One-hundred and thirty HCC patients who had undergone curative liver resection were selected and immunohistochemistry, Western blotting, and quantitative real time polymerase chain reaction (Q-PCR) were performed to analyze SOX9 expression in the respective tumors.
Immunohistochemistry, Western blotting, and Q-PCR consistently confirmed SOX9 overexpression in HCC tissues compared with their adjacent nonneoplastic tissues (P ≪ 0.01). Additionally, immunostaining showed more SOX9 positive cells in the higher tumor stage (T3 ~ 4) and tumor grade (G3) than in the lower tumor stage (T1 ~ 2, P = 0.03) and tumor grade (G1 ~ 2, P = 0.01), respectively.

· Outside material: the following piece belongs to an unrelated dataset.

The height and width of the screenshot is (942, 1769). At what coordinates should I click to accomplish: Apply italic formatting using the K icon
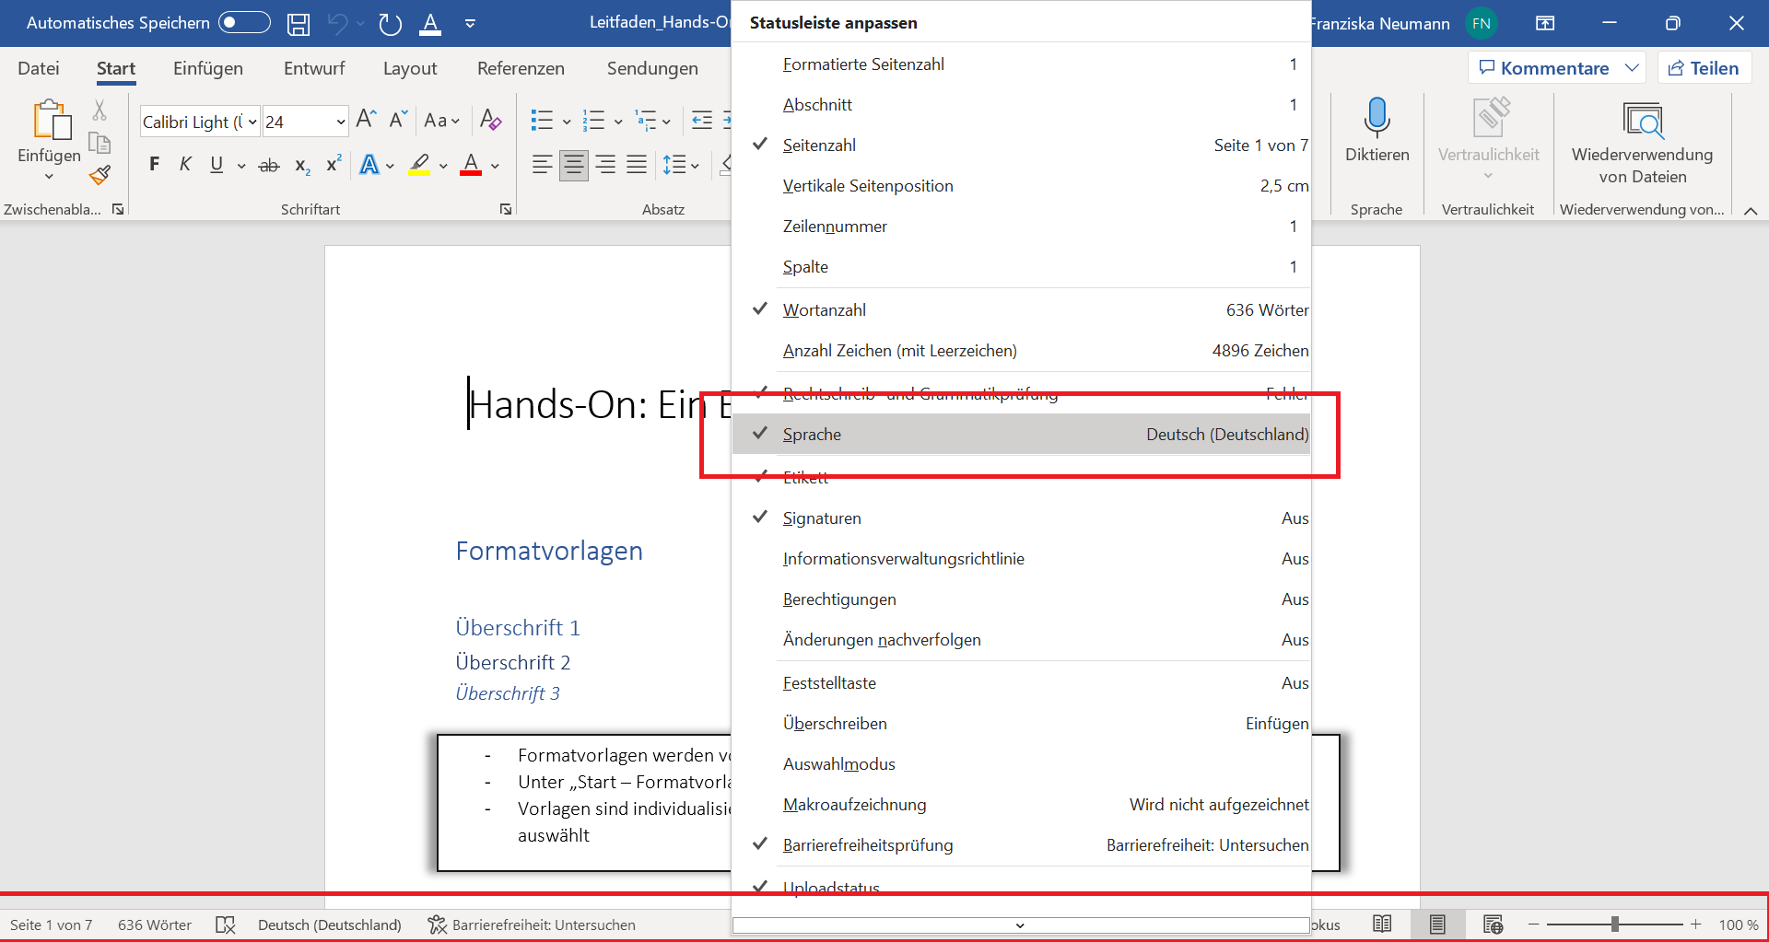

Moreover, HCC patients with high SOX9 expression were significantly associated with lower 5-year overall survival (P ≪ 0.01) and lower 5-year disease-free survival (P ≪ 0.01), respectively. The Cox proportional hazards model further showed that SOX9 over-expression was an independent poor prognostic factor for both 5-year disease-free survival (hazards ratio [HR] = 2.621, 95% confidence interval[CI] = 1.548-5.829, P = 0.01) and 5-year overall survival (HR = 3.825, CI = 1.638-7.612, P = 0.003) in HCC.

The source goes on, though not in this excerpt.